Os camponeses não nos alimentam somente, ao mesmo tempo preservam a vida do planeta. Mas neste âmbito também tem direito a apoio: por uma parte a compreensão, respaldo e corresponsabilidade da população urbana e outra pelo reconhecimento e retribuição de seus contributos por parte do Estado. A mãe natureza não tem preço, porém seus esforços para devolver a saúde que lhe temos tirado supõe custos que a sociedade deve reconhecer e arcar.
Sem a participação de todos nas decisões, ou seja, sem democracia, os caminhos se fecham.

E o mundo rural a requer com urgência. Porém nisso também os indígenas, camponeses e afrodescendentes nos ensinam que não há somente uma maneira de praticar democracia, senão muitas. E eles priorizam a democracia participativa e consensual, uma democracia de base, uma democracia comunitária que é a única que legitima aos governos locais, estaduais e nacionais.

A grande crise não é só ambiental e alimentar, também é civilizatória, por colocar em questão os grandes paradigmas da modernidade: o desenvolvimento e o progresso entendidos como crescimento econômico a qualquer custo. Também nisso o mundo indígena e camponês nos dá lições. Por uma parte o conceito de bem viver próprio dos povos mesoamericanos, andino amazônicos, chaquenhos, da savana, do orinoco entre muitos outros originários; mas também o conceito de bem-estar como aspiração ancestral de todos os camponeses do mundo. Paradigmas, estratégias de pensamento e sistemas de valores que em tempos de crises e incertezas são, sem dúvida, inspiradores.
======
◆ **OBJETIVO DO EXERCÍCIO**: Para cada afirmação, diga se está de acordo com o trecho respondendo sim ou não, e copie as palavras do trecho que decidem a resposta. 1. Os camponeses, além de nos alimentar, preservam a vida do planeta. 2. Existe uma única maneira de praticar democracia. 3. A grande crise é apenas ambiental e alimentar.

◆ **DADOS DE ENTRADA**:
======
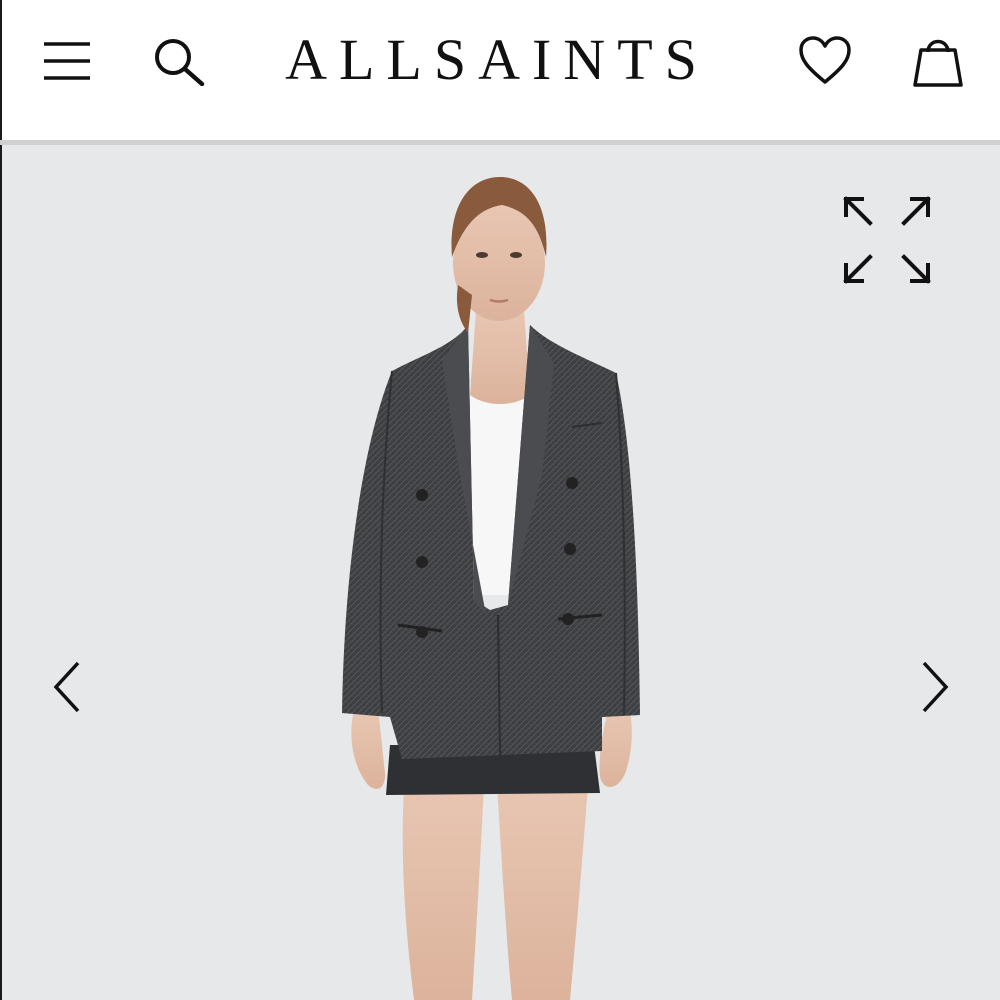 This screenshot has height=1000, width=1000. Describe the element at coordinates (179, 62) in the screenshot. I see `search-icon` at that location.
======
◆ **SOLUÇÃO**:
1. Sim: "Os camponeses não nos alimentam somente, ao mesmo tempo preservam a vida do planeta."
2. Não: "não há somente uma maneira de praticar democracia, senão muitas."
3. Não: "A grande crise não é só ambiental e alimentar, também é civilizatória"